How Do You Teach Empathy? — Jonathan Juravich
This is the transcript of Jonathan Juravich's TED-Ed Educator Talk on teaching empathy as an actionable skill rather than a soft skill or catchphrase.
Juravich, an elementary art educator and 2018 Ohio State Teacher of the Year, argues that common definitions like "walk in someone else's shoes" or "understanding and sharing the feelings of others" are too abstract for young children. The root of empathy is awareness: "a noticing of what is happening in and around you so that you can make a choice."
He learned this early through his blind grandmother, Josie. As a child he would describe Disney movies in detail — the desert backgrounds in Aladdin, the expressions on characters' faces — so she could be included. Those descriptions were an early form of perspective taking born from relationship.
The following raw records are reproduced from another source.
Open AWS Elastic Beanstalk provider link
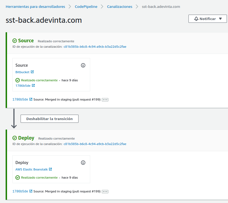This screenshot has height=203, width=228. [31, 169]
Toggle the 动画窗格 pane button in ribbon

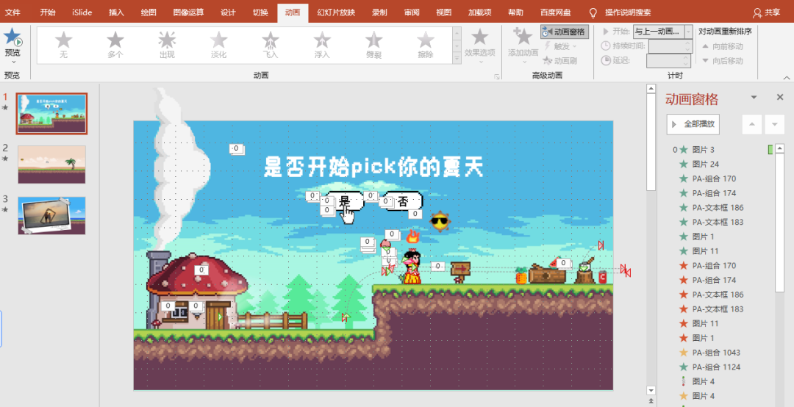click(x=565, y=32)
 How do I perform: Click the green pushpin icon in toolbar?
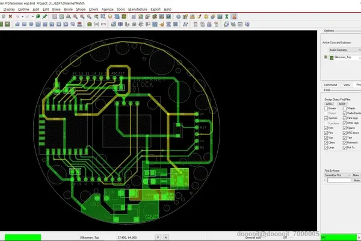[x=45, y=16]
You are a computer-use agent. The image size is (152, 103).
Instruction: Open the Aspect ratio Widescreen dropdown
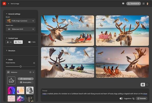21,29
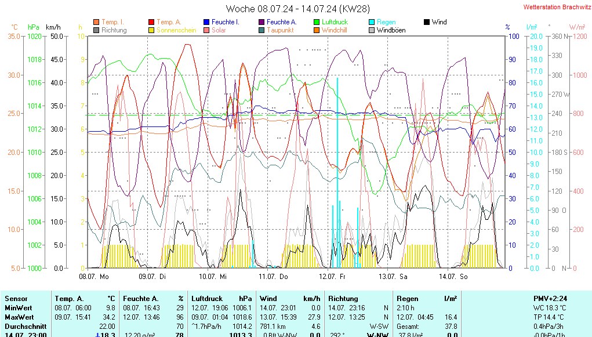Click the purple Feuchte A. legend square
Image resolution: width=592 pixels, height=337 pixels.
(262, 22)
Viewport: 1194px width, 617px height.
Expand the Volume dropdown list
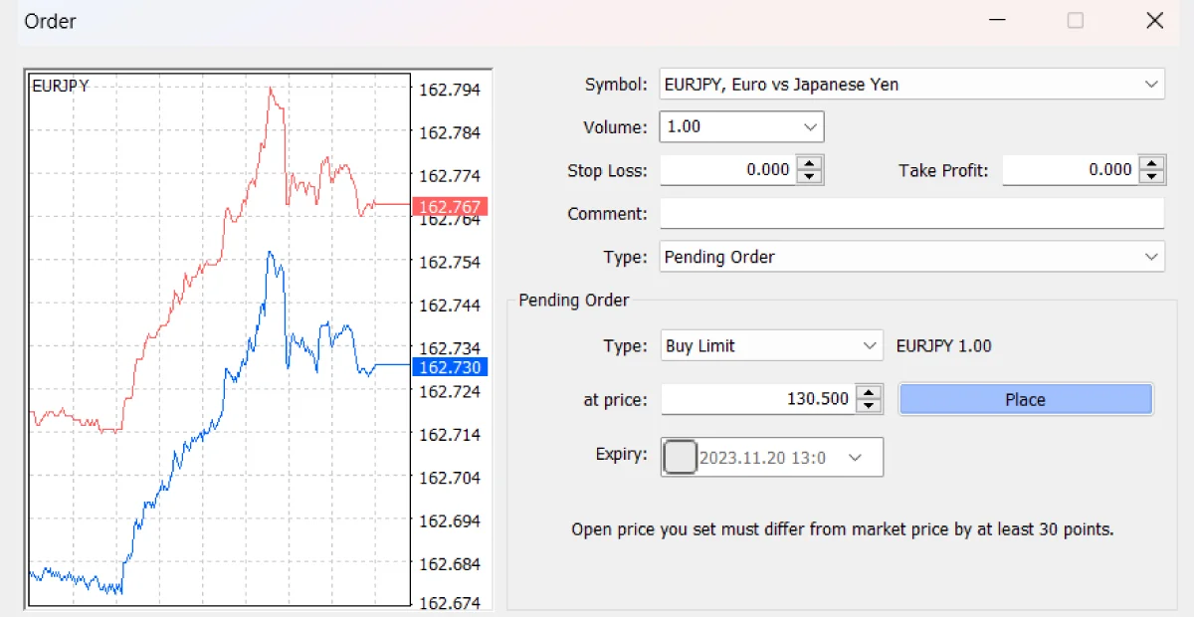point(810,127)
In his own family he uses specific, repeated prompts with his five-year-old daughter (also named Josie):
- Tell me about a part of your day when you were proud.
- Tell me about a part of your day when you were frustrated.
- Tell me about a part of your day when you were really excited.
- Tell me about a part of your day where you laughed so hard you fell on the floor.
He models the same answers about his own day. The child quickly began noticing and reporting the feelings of friends ("my friend Ellie was sad when she didn’t get to play with the magnatiles").
In the classroom, after Hurricane Harvey hit Houston during an architecture unit, fourth graders moved from questions about buildings to imagining the impact on other children's art rooms and supplies. Juravich introduced artists who cover objects and houses with polka dots. The class built a five-foot house structure where each dot represented an art supply donated to a school in Houston. Awareness became concrete action.
Empathy here is not a feeling that stays inside. Awareness of self and others leads to observed behaviors and feelings, which leads to practical practice.
The source is the TED-Ed Educator Talks video featuring Jonathan Juravich. This transcript supplies the operational "how" — the awareness root and the concrete practice loop — that turns the four-qualities framework into something teachable and repeatable in the wiki.